Abstract:
Tea-flavored liquor can often represent one of the most favorite alcoholic beverages in recent years. A combination of tea and liquor flavors can be produced after raw material preparation, tea maceration, sugar supplementation, alcoholic fermentation, distillation, aging, and blending. However, its aroma profile is characterized by pronounced complexity and variability. Substantial challenges also remained to accurately assess and then predict the aroma quality. In this study, an explainable machine learning (ML) framework was developed to predict the sensory quality grades of the tea-flavored liquor. The key volatile compounds were identified under quality differentiation. A total of 110 tea-flavored liquor samples were taken after identification. A tasting panel was selected for the standardized protocols of the sensory assessment. Each sample was assigned to one of three predefined quality grades (Grade A, high quality; Grade B, medium quality; Grade C, low quality) after evaluation. The aroma compound profiles of the tea-flavored liquor were then determined using headspace solid phase micro-extraction-gas chromatography-mass spectrometry (HS–SPME–GC–MS). Furthermore, the 13 ML models were benchmarked. The performance of the model was assessed using accuracy, precision, recall, F1-score, and the area under the receiver operating characteristic curve (AUC). Shapley Additive exPlanations (SHAP) were employed to quantify the contribution rates of the aroma compounds to the predictions, in order to enhance the model interpretability. According to the sensory evaluation, 28 samples were classified as Grade A, 42 as Grade B, and 40 as Grade C. Among the 32 volatile aroma compounds, 24 exhibited significant differences (
P < 0.05) over the three quality grades, including 10 terpenes, 10 esters, and 4 higher alcohols. The samples of the RANK A and RANK B grades also displayed broadly similar aroma profiles, whereas most compounds in the RANK C were presented at significantly lower concentrations. Among the 13 ML models, the Radial Support Vector Machine (Radial SVM) achieved the best performance in the prediction, with an AUC of 0.92 and all accuracy, precision, recall, and F1-score values exceeding 0.8. The SHAP analysis further revealed that the terpenes constituted the largest subgroup among the top 20 most influential compounds, followed by 7 esters and 3 higher alcohols. Key aroma compounds contributed to the prediction, including linalool (floral), anethole (spicy), methyl salicylate (mint-like), nerol (floral), ethyl undecanoate (fruity), and isoamyl alcohol (alcoholic). Linalool, anethole, methyl salicylate, and ethyl undecanoate greatly contributed to the sensory quality of the tea-flavored liquor. While the nerol similarly shared a positive correlation, where its contribution rate followed a complex, nonlinear trend: Its positive influence first increased, then diminished as the concentrations rose.
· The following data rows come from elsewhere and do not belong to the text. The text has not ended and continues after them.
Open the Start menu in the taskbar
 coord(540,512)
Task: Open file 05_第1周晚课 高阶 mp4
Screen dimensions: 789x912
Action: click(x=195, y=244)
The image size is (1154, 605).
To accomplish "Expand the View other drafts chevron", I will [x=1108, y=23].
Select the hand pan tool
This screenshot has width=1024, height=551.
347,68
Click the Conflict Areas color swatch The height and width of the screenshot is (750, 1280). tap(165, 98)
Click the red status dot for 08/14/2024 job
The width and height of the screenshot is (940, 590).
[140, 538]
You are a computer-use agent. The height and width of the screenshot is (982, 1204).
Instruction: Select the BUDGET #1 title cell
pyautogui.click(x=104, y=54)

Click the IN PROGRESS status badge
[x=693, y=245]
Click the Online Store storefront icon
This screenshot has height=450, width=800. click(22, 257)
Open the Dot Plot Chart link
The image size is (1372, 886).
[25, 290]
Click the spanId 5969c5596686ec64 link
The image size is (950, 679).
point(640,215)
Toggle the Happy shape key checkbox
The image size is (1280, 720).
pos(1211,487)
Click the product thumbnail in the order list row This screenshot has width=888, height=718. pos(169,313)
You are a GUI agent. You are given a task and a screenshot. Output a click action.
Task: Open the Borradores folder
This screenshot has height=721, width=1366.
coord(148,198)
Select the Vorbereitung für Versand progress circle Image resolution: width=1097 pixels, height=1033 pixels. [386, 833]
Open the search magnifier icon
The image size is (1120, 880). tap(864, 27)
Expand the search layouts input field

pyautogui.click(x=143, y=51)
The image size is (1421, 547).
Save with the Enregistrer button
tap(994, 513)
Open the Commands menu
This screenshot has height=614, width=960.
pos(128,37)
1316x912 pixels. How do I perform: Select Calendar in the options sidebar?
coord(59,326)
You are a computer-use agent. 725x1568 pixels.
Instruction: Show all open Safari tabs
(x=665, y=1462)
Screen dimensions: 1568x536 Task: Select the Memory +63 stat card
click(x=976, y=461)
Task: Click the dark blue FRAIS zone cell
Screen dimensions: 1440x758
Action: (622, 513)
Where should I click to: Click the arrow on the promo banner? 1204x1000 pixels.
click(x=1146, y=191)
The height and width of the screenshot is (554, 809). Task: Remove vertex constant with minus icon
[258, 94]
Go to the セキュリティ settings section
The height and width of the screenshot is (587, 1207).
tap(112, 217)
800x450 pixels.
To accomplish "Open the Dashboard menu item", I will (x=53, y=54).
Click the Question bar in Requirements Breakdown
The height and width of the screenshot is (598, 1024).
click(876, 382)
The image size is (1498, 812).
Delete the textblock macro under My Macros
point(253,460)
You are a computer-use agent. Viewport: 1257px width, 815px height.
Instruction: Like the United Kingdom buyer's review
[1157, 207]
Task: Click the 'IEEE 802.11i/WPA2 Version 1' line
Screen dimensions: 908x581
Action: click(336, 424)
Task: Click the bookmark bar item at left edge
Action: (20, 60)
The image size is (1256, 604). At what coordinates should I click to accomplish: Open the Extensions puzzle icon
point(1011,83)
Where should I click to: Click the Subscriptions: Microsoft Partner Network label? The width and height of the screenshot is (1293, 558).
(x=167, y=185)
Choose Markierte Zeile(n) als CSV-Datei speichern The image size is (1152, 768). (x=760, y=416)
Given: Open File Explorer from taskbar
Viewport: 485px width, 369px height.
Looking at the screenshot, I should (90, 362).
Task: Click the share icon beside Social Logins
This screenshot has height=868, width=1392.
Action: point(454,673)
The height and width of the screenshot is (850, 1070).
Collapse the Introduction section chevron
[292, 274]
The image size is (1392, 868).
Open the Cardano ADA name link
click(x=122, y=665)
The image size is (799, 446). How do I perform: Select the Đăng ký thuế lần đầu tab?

There was a synergistic interaction between esters and other terpene compounds at the lower concentrations. Collectively, the sensory perception of nerol was amplified after interaction. By contrast, the isoamyl alcohol was accumulated to diminish the overall aroma quality of the tea-flavored liquor. In conclusion, an accurate and interpretable ML model can be expected to identify the volatile compounds most critical to quality differentiation, particularly for the sensory quality grading of tea-flavored liquor. These findings can provide a scientific basis for the targeted optimization of the production, quality control, and flavor enhancement in the tea-flavored liquor. Future work can be expected to focus on the interactions among key aroma compounds, in order to enrich the theoretical foundation of the flavor chemistry in alcoholic beverages.